Wave over wave of pure pleasure ravaged Shadow Lass' body.
Until the light began to flicker.
And then to dim.
"Hey, do I already need Viagra?" Zed Naughty wondered.
And then his ring went out. Feynman Kid quickly came running with the lantern, but seconds later that died down too. Forever.
And darkness fell over the whole Fortress of Filth.

"Stupid...moan...villain! Haven't you heard that...whew... a woman can take dozens of orgasms until she passes out... wheeze...especially when she is a fully trained Talokian? Or...puff...the phrase lights going out for a nerve-shattering orgasm? Each one thus actually doubles my power! A few minutes more and I could have eclipsed out a supernova!" Tasmia grew some tentacles of her own and choked the unlucky baddie. "Brainiac had the idea to fight light with darkness. Left out some details, the bastard, or I wouldn't have volunteered."
Shadow Lass smirked. "Was kind of fun, though, I wish Mon-El could shoot my lights out that way. But now I'll gift-wrap you and mail you to the Lanterns Headquarter, sucker!" Shadow Lass concentrated her darkness so hard that she created a Black Hole that ripped a warptunnel into space, leading to the Green lantern homeworld. Then a big black boot kicked Zed Naughty to his trial.
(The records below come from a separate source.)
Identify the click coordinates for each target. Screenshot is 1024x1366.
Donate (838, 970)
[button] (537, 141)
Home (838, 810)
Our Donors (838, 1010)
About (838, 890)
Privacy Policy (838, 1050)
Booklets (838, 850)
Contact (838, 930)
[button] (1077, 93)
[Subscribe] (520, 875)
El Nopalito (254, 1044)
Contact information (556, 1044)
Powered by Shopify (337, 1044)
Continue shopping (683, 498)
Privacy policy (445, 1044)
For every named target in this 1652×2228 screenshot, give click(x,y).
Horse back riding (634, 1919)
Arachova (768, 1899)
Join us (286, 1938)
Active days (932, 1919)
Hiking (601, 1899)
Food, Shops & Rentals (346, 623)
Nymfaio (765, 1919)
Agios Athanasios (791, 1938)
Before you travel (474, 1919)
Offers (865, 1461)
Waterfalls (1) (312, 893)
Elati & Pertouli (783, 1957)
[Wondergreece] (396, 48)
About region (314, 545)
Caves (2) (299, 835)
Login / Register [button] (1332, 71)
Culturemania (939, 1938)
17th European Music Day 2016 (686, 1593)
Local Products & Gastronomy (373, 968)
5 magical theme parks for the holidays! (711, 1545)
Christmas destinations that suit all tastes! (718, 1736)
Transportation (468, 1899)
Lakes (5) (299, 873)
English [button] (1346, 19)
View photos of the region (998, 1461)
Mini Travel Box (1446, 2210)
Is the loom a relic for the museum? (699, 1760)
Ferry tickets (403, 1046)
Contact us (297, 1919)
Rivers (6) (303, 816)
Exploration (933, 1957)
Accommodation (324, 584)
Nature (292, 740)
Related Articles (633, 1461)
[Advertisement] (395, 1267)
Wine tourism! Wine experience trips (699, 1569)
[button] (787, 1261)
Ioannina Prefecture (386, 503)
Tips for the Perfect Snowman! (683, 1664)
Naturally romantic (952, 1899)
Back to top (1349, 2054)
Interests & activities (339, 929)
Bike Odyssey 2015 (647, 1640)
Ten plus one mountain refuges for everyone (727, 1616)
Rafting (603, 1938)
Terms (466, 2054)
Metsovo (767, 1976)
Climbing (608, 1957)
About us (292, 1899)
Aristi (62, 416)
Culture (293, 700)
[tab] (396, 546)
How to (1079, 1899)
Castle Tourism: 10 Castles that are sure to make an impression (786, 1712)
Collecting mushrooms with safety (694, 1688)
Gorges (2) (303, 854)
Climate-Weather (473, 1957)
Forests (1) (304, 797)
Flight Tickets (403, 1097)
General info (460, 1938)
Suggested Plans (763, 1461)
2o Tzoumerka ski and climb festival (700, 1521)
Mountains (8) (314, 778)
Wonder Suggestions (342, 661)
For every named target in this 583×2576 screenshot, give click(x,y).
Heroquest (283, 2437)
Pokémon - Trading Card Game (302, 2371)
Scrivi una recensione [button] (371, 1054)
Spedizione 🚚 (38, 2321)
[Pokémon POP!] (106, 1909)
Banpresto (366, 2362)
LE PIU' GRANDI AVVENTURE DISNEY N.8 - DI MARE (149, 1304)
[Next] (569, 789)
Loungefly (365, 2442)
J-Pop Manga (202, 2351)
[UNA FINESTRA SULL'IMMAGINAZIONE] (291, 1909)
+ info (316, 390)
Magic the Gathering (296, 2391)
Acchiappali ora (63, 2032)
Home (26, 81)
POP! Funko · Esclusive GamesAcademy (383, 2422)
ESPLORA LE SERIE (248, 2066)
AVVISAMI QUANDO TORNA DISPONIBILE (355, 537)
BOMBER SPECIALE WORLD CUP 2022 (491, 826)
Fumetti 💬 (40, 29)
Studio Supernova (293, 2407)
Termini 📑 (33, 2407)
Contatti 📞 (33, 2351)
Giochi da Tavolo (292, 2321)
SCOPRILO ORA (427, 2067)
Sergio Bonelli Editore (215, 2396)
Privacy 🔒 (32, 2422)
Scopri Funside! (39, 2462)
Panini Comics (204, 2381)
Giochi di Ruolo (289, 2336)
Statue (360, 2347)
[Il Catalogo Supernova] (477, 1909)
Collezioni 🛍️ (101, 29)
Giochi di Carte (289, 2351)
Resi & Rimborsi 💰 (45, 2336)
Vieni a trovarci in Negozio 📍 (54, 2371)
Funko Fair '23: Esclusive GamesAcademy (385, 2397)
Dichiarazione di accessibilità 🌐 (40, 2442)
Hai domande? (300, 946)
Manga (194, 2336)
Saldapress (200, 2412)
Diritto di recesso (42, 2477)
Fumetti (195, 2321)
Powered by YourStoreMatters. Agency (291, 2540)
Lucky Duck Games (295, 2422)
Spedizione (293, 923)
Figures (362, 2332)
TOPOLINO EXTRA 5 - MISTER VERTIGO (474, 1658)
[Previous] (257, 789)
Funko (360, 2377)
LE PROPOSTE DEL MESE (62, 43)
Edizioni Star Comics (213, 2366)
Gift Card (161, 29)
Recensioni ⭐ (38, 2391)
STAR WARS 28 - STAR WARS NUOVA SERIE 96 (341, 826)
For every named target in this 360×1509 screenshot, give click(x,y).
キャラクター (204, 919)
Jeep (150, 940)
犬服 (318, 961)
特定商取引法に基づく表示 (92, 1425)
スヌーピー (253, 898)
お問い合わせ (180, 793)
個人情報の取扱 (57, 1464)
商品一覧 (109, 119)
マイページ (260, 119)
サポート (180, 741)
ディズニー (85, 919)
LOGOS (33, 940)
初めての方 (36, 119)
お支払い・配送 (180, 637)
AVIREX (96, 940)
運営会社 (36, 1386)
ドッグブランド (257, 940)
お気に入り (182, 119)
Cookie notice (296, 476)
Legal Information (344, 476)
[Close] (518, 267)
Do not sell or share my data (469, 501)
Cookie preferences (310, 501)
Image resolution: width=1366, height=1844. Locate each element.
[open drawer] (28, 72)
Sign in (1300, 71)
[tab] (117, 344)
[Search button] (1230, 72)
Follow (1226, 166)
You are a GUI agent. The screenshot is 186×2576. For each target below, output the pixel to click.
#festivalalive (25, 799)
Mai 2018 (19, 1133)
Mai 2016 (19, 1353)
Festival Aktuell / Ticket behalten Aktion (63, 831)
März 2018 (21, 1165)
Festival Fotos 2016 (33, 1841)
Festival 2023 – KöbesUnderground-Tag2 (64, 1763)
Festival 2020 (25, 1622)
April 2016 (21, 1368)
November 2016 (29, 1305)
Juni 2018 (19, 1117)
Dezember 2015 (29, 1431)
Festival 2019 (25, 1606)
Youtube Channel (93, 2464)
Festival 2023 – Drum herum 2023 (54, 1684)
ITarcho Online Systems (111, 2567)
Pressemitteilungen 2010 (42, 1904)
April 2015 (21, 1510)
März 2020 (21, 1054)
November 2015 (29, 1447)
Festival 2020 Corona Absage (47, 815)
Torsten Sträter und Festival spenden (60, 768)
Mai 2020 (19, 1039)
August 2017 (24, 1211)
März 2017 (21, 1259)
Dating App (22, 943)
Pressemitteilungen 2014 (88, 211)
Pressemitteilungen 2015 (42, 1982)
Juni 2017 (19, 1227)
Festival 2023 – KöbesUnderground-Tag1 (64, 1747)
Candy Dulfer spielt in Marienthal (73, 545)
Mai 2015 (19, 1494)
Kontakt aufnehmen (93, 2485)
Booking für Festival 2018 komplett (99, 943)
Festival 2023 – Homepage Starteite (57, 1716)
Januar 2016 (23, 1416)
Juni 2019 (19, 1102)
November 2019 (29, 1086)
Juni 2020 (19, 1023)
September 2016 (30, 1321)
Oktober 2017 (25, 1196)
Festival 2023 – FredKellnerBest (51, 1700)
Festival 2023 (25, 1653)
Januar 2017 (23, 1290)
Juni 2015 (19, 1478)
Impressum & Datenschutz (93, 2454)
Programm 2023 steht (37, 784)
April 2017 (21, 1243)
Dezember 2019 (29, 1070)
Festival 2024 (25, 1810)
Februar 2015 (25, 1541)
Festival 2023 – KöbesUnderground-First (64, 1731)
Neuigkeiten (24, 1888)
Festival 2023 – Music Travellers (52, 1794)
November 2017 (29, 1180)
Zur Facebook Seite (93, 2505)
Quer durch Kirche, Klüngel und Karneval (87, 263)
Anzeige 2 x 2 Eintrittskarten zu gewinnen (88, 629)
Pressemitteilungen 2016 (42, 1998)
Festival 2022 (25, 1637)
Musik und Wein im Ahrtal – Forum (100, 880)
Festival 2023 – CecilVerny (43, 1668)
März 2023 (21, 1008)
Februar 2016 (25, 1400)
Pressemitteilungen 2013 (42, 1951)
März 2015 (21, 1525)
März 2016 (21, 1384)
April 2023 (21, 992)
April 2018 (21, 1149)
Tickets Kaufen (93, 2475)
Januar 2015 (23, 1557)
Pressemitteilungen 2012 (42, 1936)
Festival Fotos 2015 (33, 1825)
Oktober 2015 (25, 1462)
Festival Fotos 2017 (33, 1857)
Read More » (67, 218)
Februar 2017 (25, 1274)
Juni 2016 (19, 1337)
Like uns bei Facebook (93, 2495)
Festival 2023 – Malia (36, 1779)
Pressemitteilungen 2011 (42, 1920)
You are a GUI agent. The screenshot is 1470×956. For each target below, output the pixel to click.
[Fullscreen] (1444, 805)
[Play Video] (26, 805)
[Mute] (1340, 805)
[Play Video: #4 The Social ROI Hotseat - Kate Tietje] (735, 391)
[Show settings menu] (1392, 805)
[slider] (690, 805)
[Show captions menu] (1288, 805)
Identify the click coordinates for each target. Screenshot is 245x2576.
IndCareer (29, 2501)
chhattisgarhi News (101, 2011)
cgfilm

Two fingers of darkness hooked into the nose of Feynman Kid. "Little wanker, little punishment. Now what will hurt you most?"
"Dot by Katba Tui bideos! Dot by Katba Tui bideos!!"
"Oh yes, your videos." A swish of darkness, and all tapes went blank. "Noooooo!" "Now hit the road, junction Albuquerque, as long as I'm still in my post-orgasmic peaceful mood!"
A cane of darkness whipped over Feynman Kid's naughty ass as he ran for the hills.

"Shadow Lass, I don't know how we can thank you for phasing out that renegade," Kyle Rayner, leader of the Green Lantern Corps, said. "Oh, as the proverb goes, a good deed is its own reward." Tasmia Mallor retorted. "Say, didn't you have a problem with Siniestro too?"
And she walked into sundown, humming "Our Darkness".